• [EXERCISE DESCRIPTION]:
Resume the article about turning a spare iPad into an On Air light, picking up after its final paragraph.

Maybe it’s not that you’re about to go live on PBS. Maybe it’s just that you’ve got a podcast to record in your den and know that the kids in the kitchen are going to make a lot of noise.

They still are. An “On Air” light is no guarantee that anyone will pay any attention, but at least if they can see it’s on, they know enough to feel guilty.

And to not come slamming open the doors in your office, not just yet.

Not an actual On Air light

Real studios can have actual On Air lights, lights that, well, light up. They turn red, with either “On Air” or “Recording” in white or yellow.

They also can cost a lot of money. It is possible to jury-rig a cheap one with a low-cost light, extended USB cable, and a HomeKit automation.

But if you have an unused iPad lying around, it’s better. That whole, large iPad screen can turn red and display the words “On Air” or whatever else you want it to much clearer.

Plus, an iPad is portable. You can choose to put up an actual On Air light anywhere, but it has to be somewhere with power. It has to be somewhere it will be seen.

Whereas an iPad, while it still needs power at least for a while each day, it can be left in the kitchen now and the hallway later. If you work in a garden shed, an iPad On Air light can still be in the house near you, or far away in your work office.

• [DATA]:
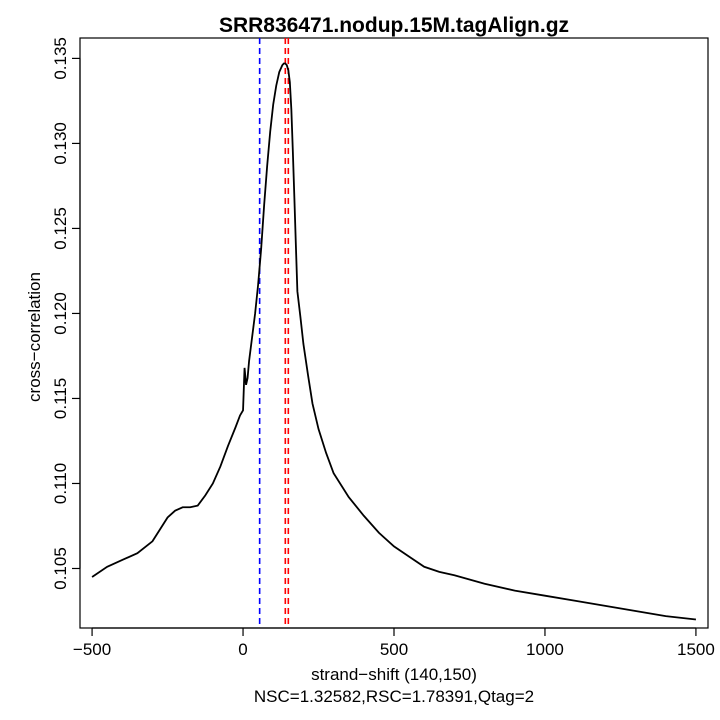 This screenshot has height=720, width=720. I want to click on y-tick-label: 0.105, so click(60, 568).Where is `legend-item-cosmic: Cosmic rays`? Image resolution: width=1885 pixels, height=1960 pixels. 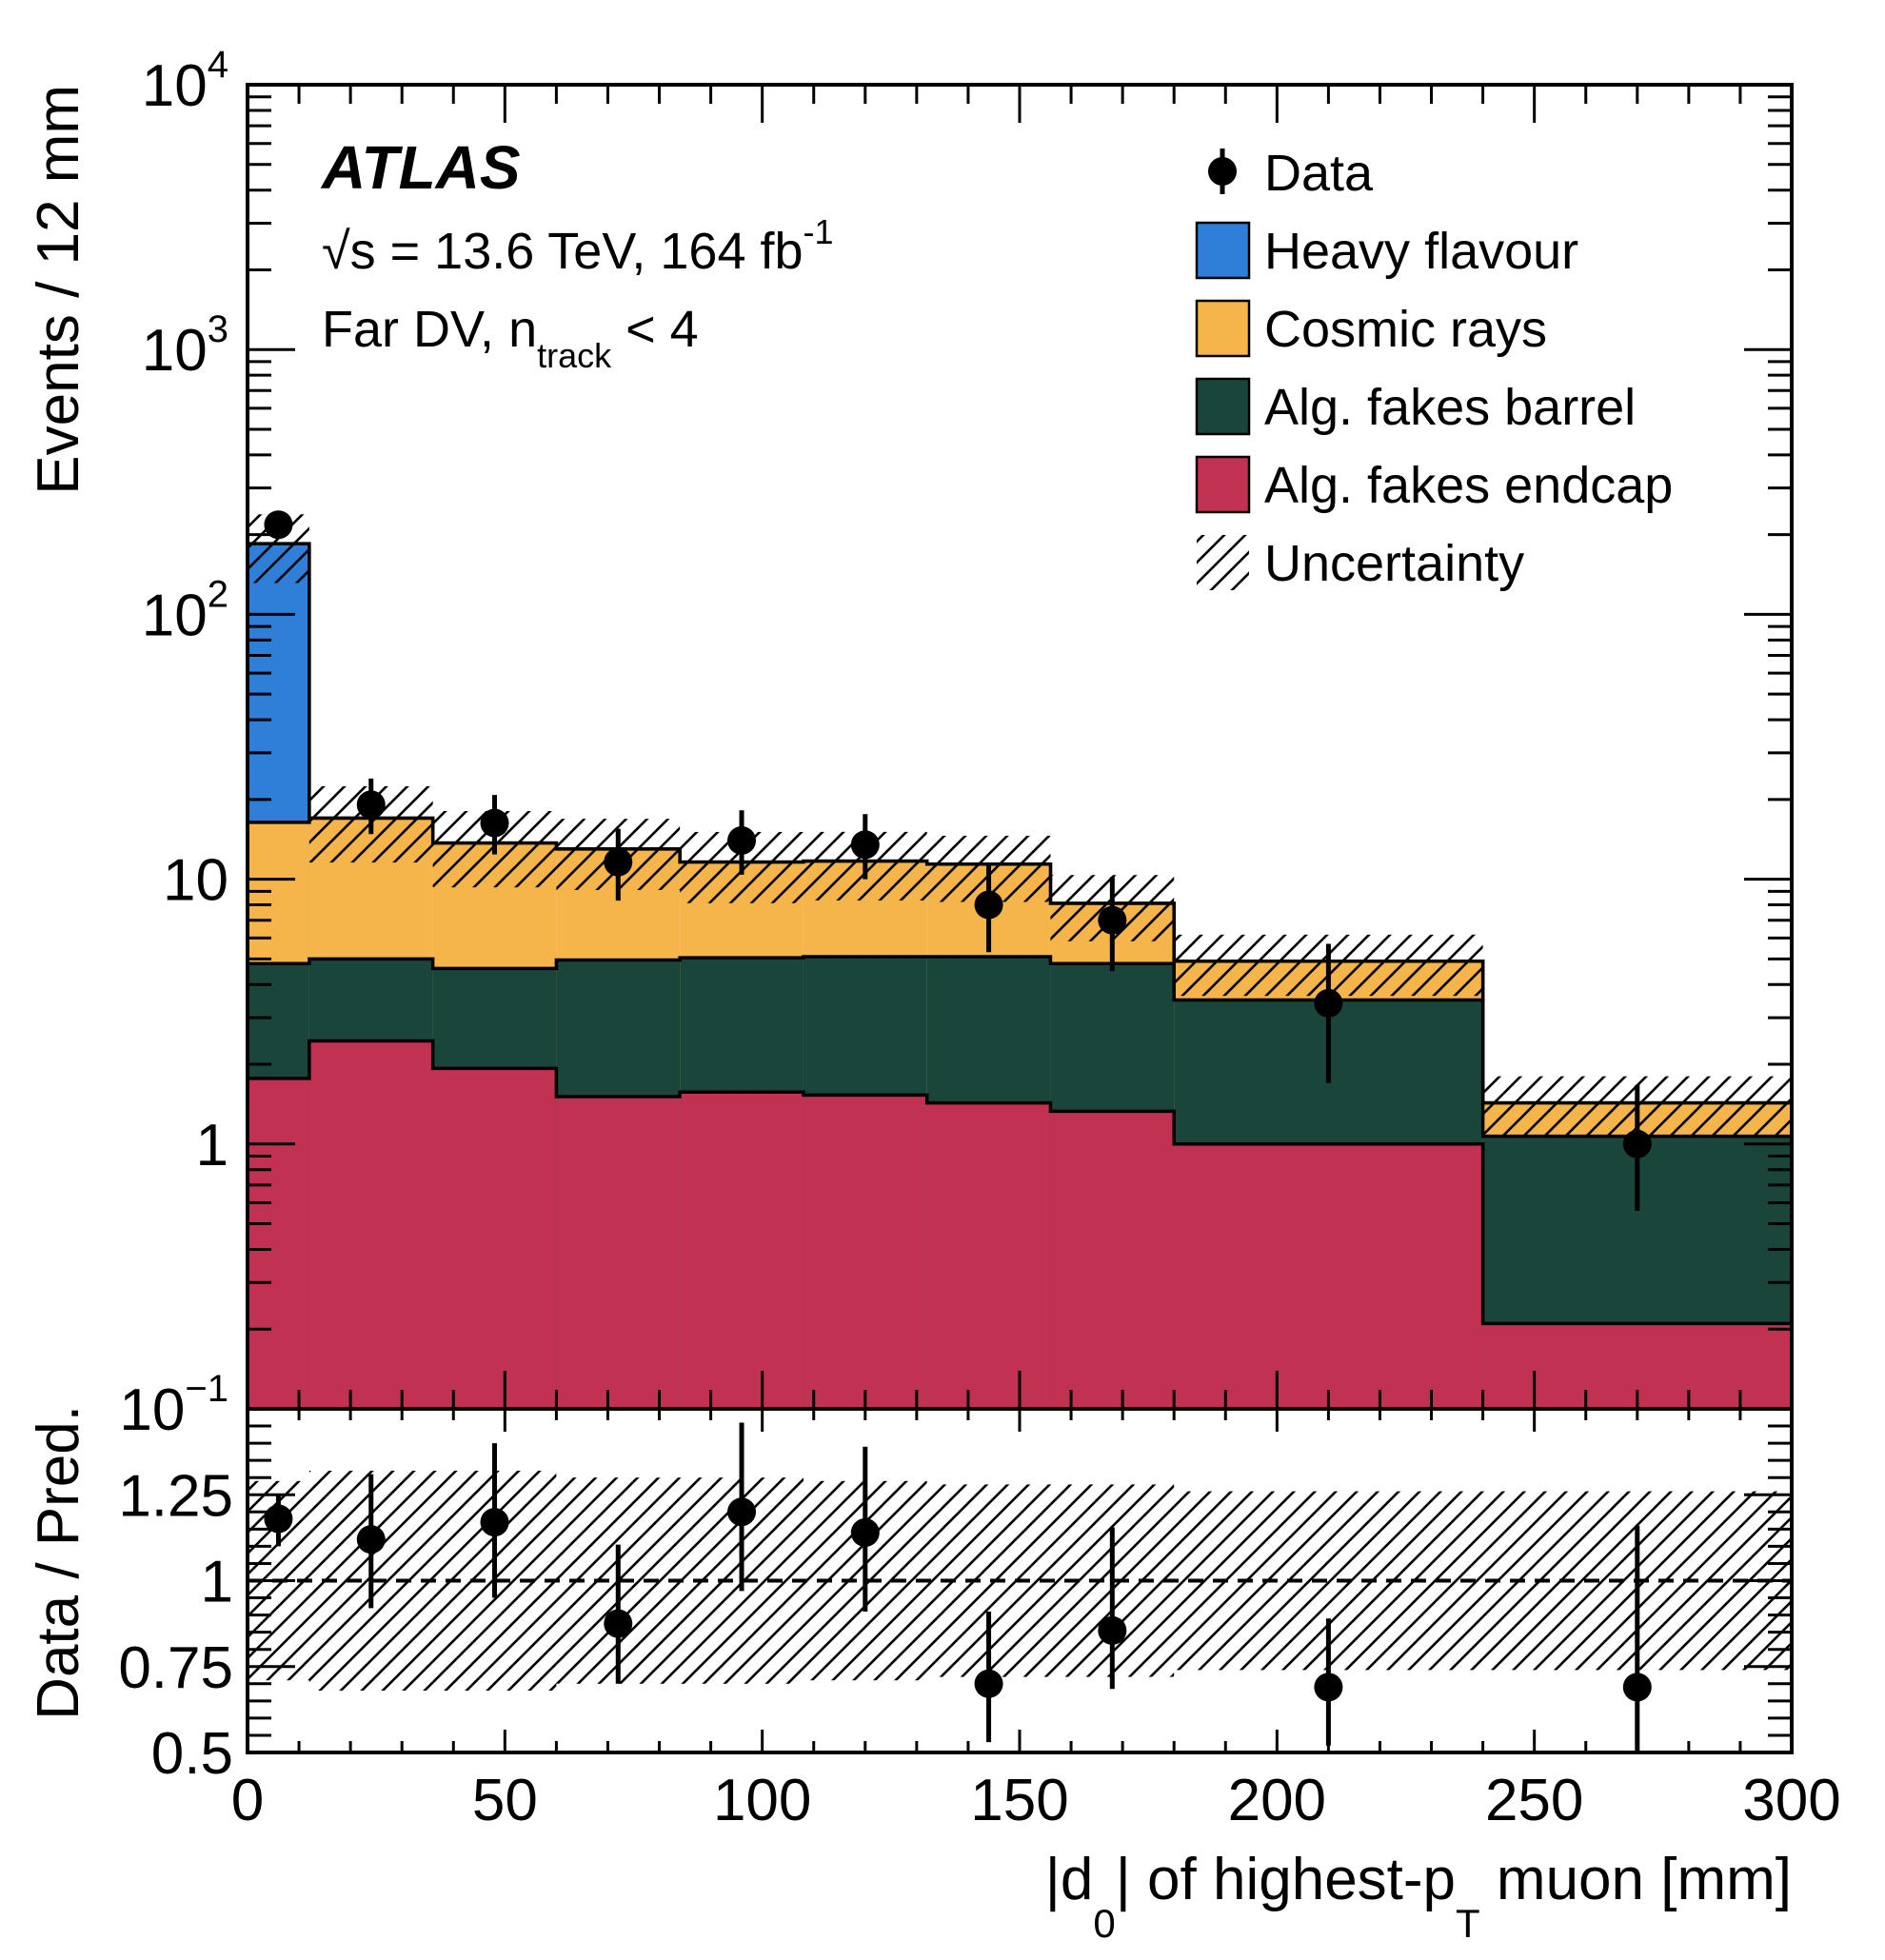 legend-item-cosmic: Cosmic rays is located at coordinates (1371, 328).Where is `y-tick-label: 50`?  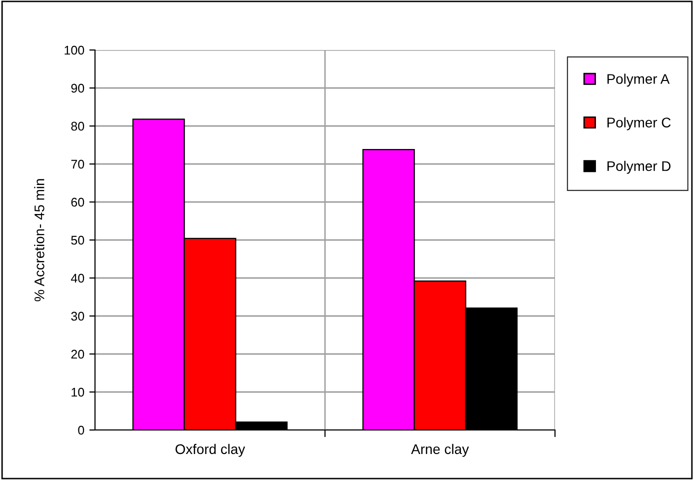 y-tick-label: 50 is located at coordinates (78, 240).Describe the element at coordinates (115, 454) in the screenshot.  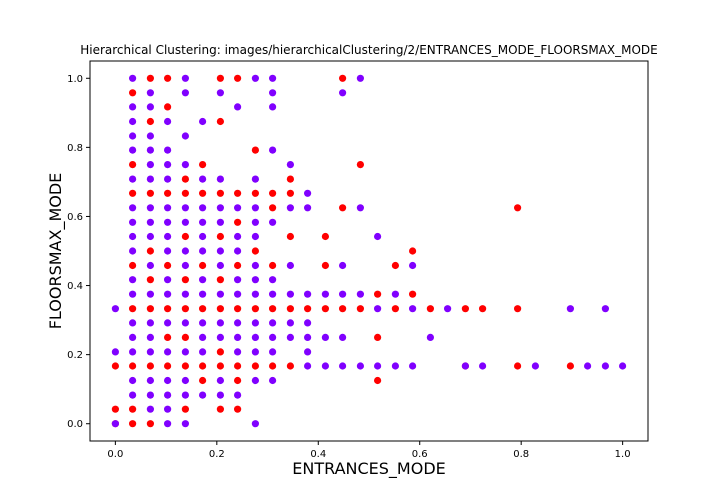
I see `x-tick-label: 0.0` at that location.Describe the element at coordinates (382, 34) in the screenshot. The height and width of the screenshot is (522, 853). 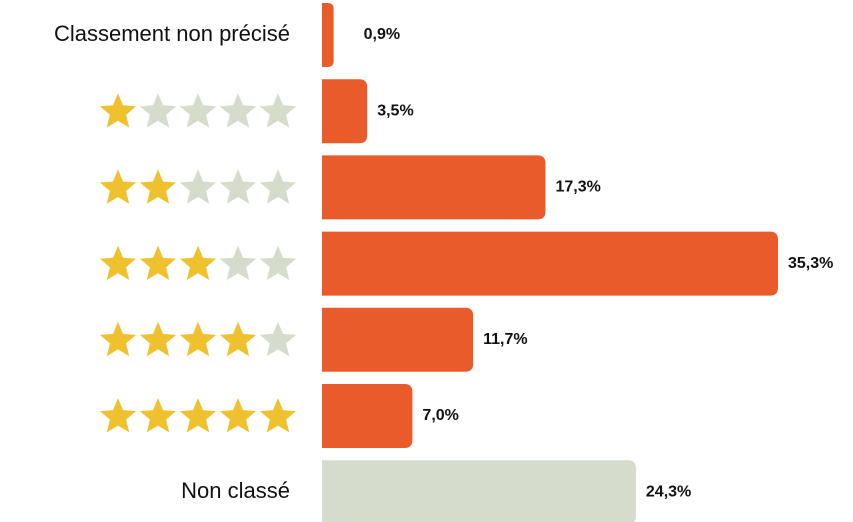
I see `value-label: 0,9%` at that location.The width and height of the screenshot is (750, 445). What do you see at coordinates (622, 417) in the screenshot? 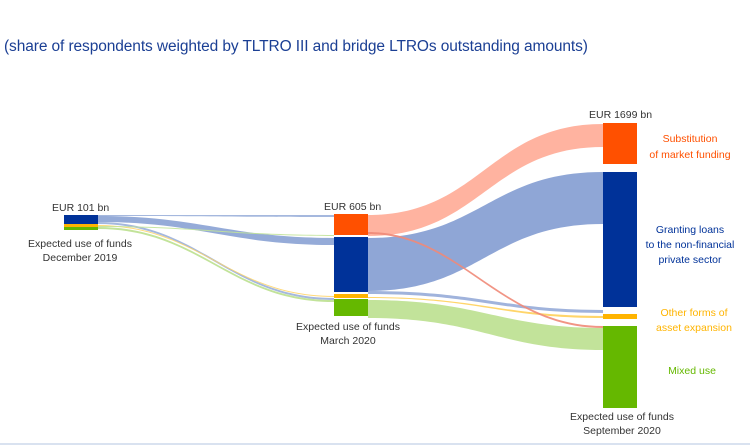
I see `stage3-caption-line1: Expected use of funds` at bounding box center [622, 417].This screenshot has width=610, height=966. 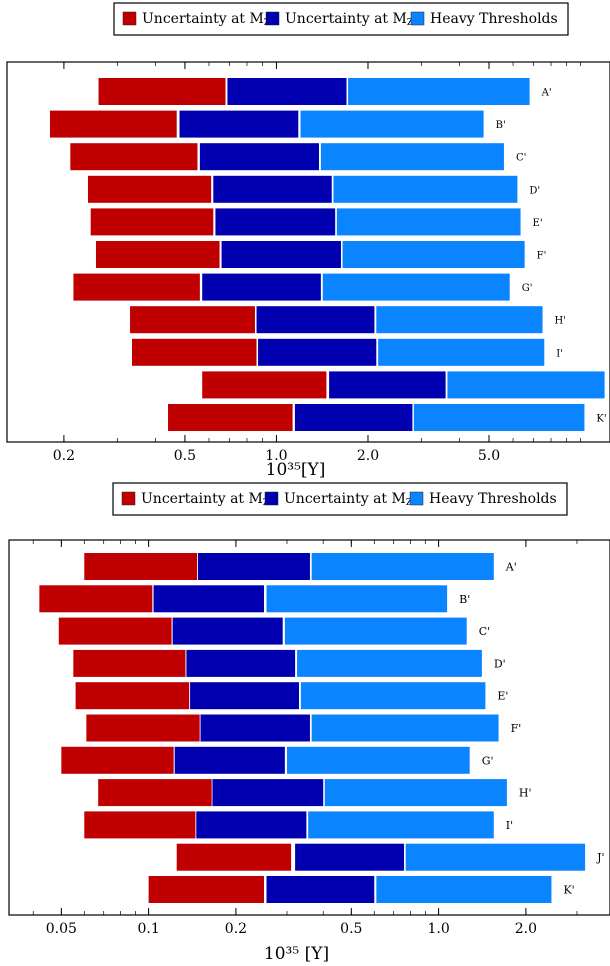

• [RESULT]:
The hardware you need

Something has to trigger that On Air light to turn on, and it’s going to be a Mac, an iPhone, an iPad, or an Apple Watch. Don’t buy a device just to do this, but you’re “on air” because you’re working, and what you’re working with is likely to be one of these devices.

For preference, a Mac is the easiest option because it gives you three possible ways to remotely set up an “On Air” light.

The “On Air” light itself can be any Apple device other than the Apple Watch, or the Apple TV 4K.

This time, the best option is an iPad that you’re not using. It’s the right combination of portability and screen size.

You do have to think about power, but if it’s being charged up every night anyway, you don’t have to think about it much. If it isn’t, you need a Lightning cable that’s long enough to reach to the nearest wall socket.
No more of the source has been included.